Этого бабушка Дуся уже не выдержала и так размашисто поставила на стол сковородку с жареной картошкой, что Наташа чуть не шарахнулась со стула.

— Фитофтора, что ли, опять?

— Что — фитофтора! Фитофтора никуда не денется! Цеховую структуру нынче вводит! На послезавтра собрание объявил. Небось, первым в районе на рожон лезет!

Она решительно потянулась ладонью ко лбу, забыв, что еще не надела косынку и сдвигать на лоб пока нечего, тут же спохватилась и сделала вид, будто вспоминает что-то очень важное, и вот даже по лбу себя хлопнула, вспоминая.
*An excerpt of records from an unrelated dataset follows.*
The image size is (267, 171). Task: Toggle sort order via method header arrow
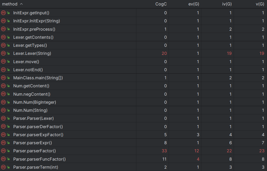[x=21, y=4]
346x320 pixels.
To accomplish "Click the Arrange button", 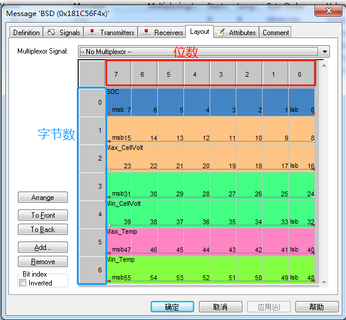I will click(x=43, y=197).
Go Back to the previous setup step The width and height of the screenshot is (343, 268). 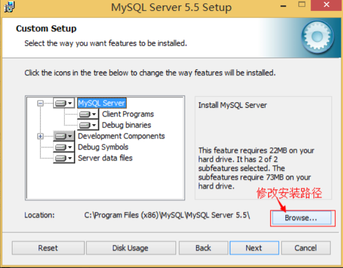coord(203,248)
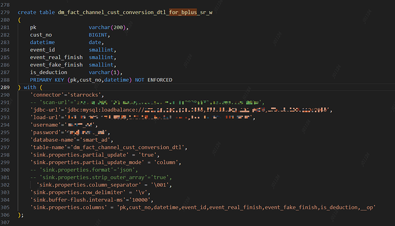Click the closing parenthesis on line 306
395x226 pixels.
pos(19,215)
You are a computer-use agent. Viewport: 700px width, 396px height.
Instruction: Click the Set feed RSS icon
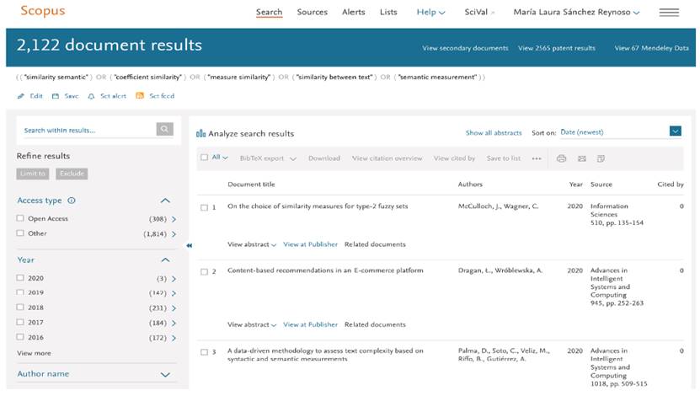click(x=140, y=96)
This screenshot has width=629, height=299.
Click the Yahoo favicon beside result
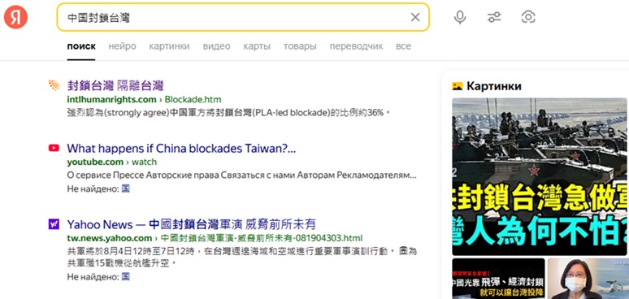tap(54, 224)
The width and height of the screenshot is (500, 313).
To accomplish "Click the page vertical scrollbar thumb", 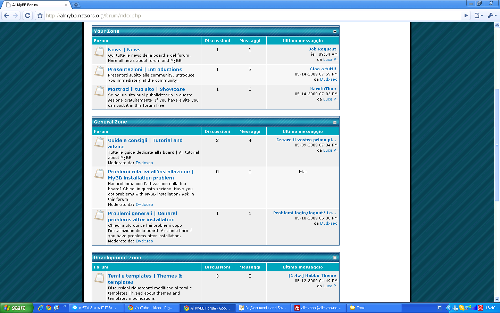I will coord(497,145).
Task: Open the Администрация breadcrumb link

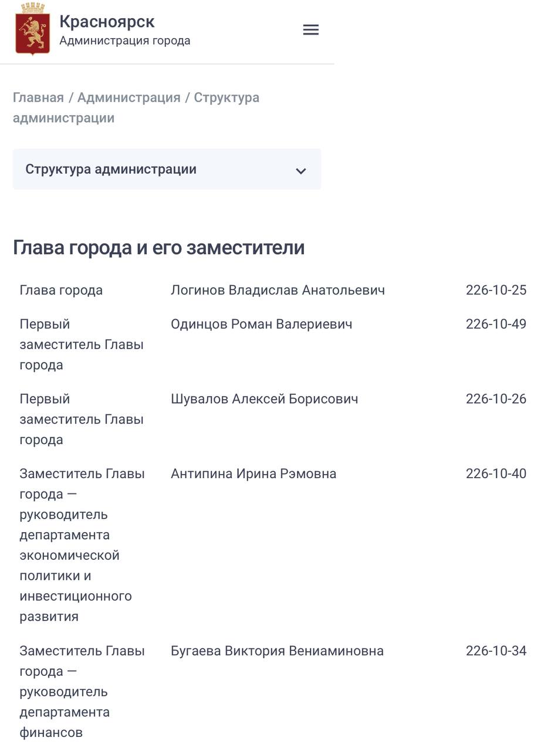Action: pos(129,97)
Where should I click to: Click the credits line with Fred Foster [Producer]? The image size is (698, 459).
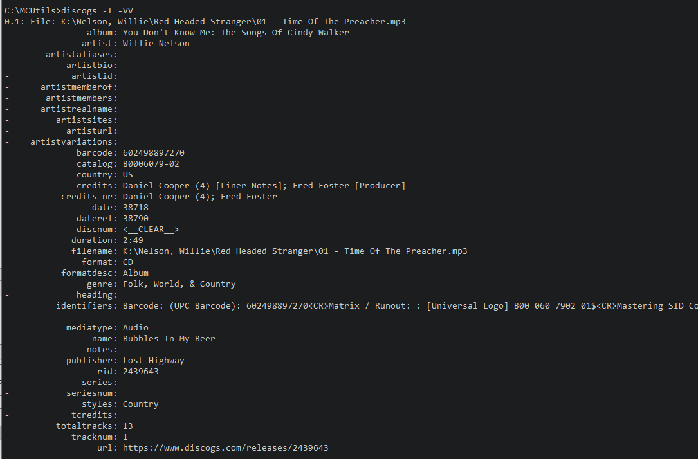(x=264, y=186)
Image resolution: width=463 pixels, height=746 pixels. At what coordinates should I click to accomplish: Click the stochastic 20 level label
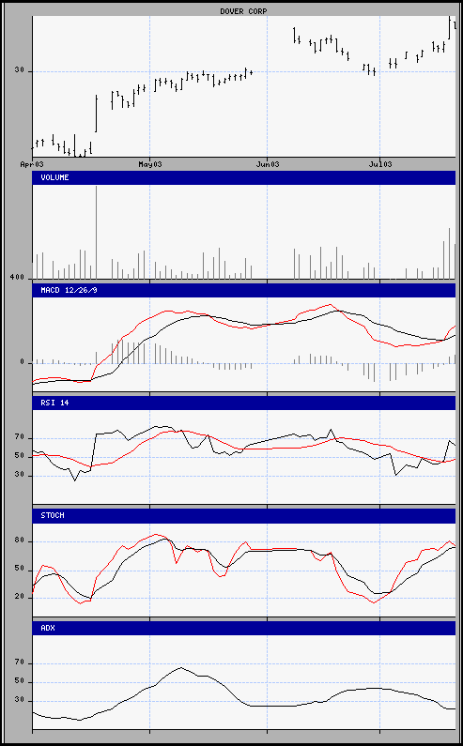pos(19,597)
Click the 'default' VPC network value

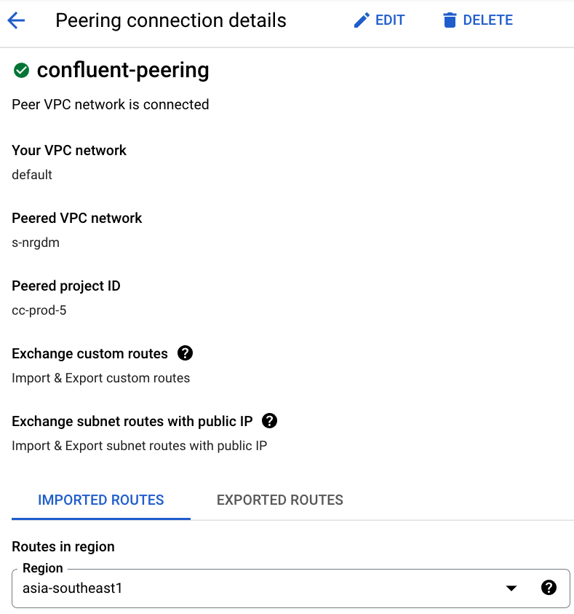click(32, 175)
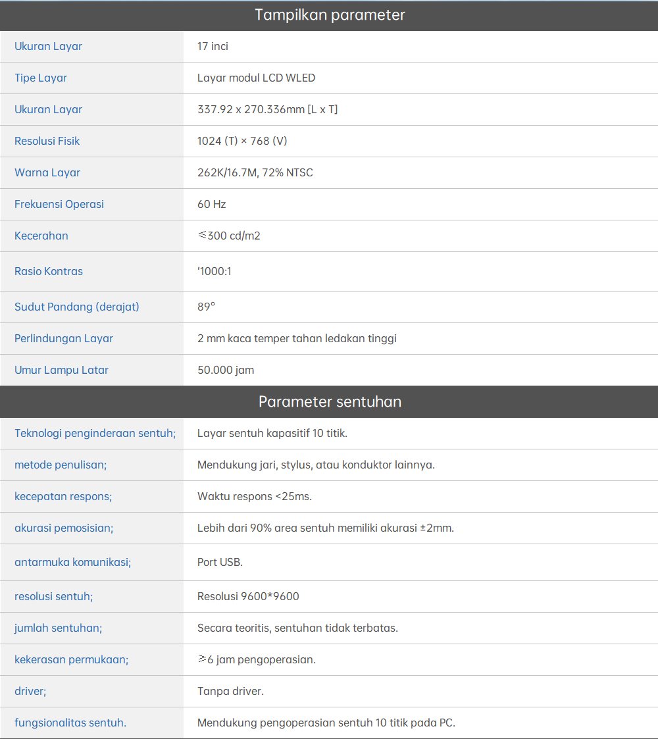
Task: Select the "Tipe Layar" row label
Action: coord(41,78)
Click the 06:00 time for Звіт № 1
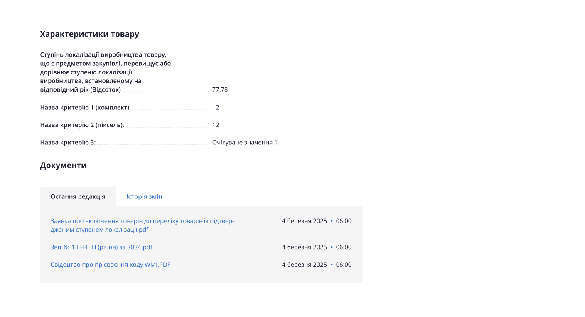Viewport: 585px width, 317px height. [x=344, y=247]
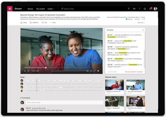The width and height of the screenshot is (166, 117).
Task: Enter fullscreen mode for the video
Action: (x=95, y=71)
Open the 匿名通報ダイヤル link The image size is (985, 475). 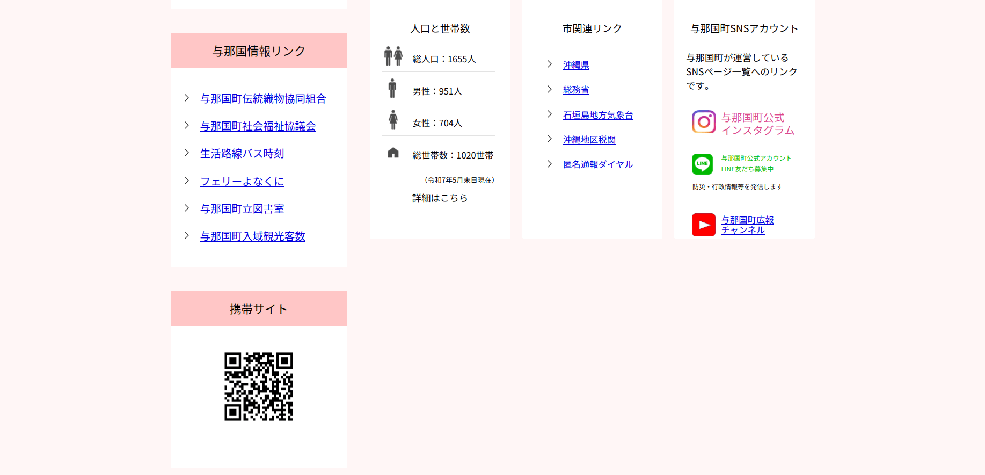[597, 164]
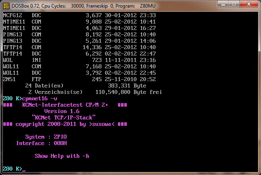
Task: Close the DOSBox window
Action: 249,4
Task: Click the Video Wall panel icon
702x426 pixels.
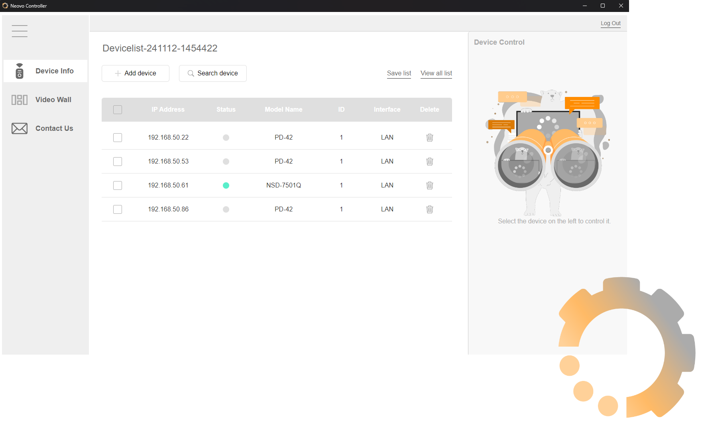Action: click(x=20, y=100)
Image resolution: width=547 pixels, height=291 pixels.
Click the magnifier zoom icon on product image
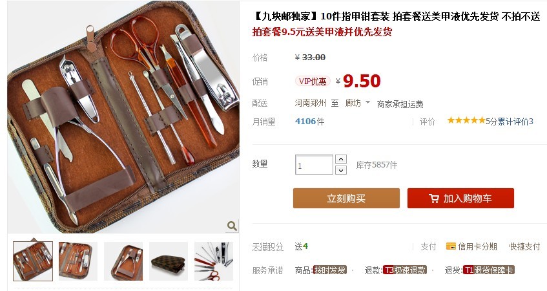click(x=232, y=226)
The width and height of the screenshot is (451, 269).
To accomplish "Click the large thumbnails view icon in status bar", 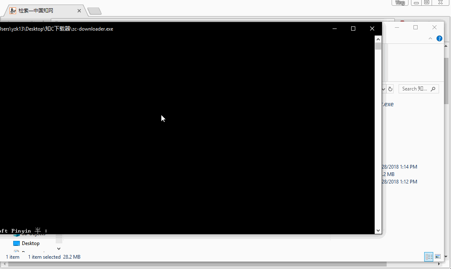I will (x=438, y=257).
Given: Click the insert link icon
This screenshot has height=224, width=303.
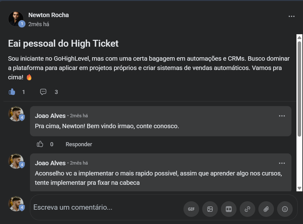Looking at the screenshot, I should coord(247,209).
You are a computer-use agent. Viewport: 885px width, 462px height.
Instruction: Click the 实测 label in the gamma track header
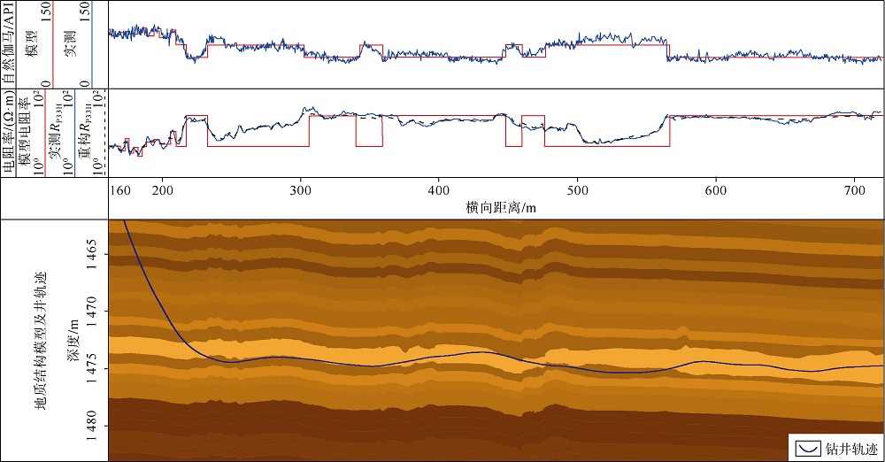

Хотя вспоминать ей наверняка нечего было, потому что все самое интересное она еще вчера вечером Наташе рассказала.

— Что? — искренне жалея бабушку, невинно спросила Наташа.

— А к Мигуновым-то опять племянник приехал!

— Да? — изобразив на лице радостное изумление, спросила Наташа — про мигуновского племянника вчера ей тоже было рассказано. — И что?

— Так про тебя опять спрашивал!

— Так я ж его и не помню вовсе!

— Говорит, что, когда маленькими были, вместе с тобой на огороде у Петровны весь горох поели.

Про съеденный у Петровны горох бабушка Дуся вчера ничего не сказала, но то, что она сегодня сообщила эти дополнительные сведения, абсолютно ничего не меняло в Наташином отношении к этой таинственной личности, мигуновскому племяннику, который приезжал вот уже второй год к родственникам на Дайку, соседнюю железнодорожную станцию, и все никак не мог застать Наташу дома.

Наташа всю жизнь дружила только с Алей Шариченко. Мальчишки же — и совхозные, и «железнодорожники» с Дайки, и городские — прошли через ее детство незамеченными, и с кем из них она в один прекрасный день съела весь горох на огороде у Петровны, Наташа припомнить не могла, хоть и постаралась это сделать.

— Коли уж день рождения-то проплавали, — сказала бабушка Дуся и достала из-за печки маленький сверточек, — так уж поздравлять-то не буду. На вот, возьми без церемоний.

В свертке лежала косынка, такая же яркая, как и все бабушкины, и коробочка из-под лекарства, а в коробочке — маленькие старинные сережки с голубоватыми потрескавшимися камешками. Серьги эти бабушка Дуся носила всю жизнь, а год назад они вдруг исчезли. Значит, еще тогда решила припрятать их, чтобы подарить Наташе, когда той исполнится шестнадцать. Оказывается, вон какая долгая церемония-то была!

— Спасибо, — сказала тронутая Наташа. — А как же я их носить-то буду?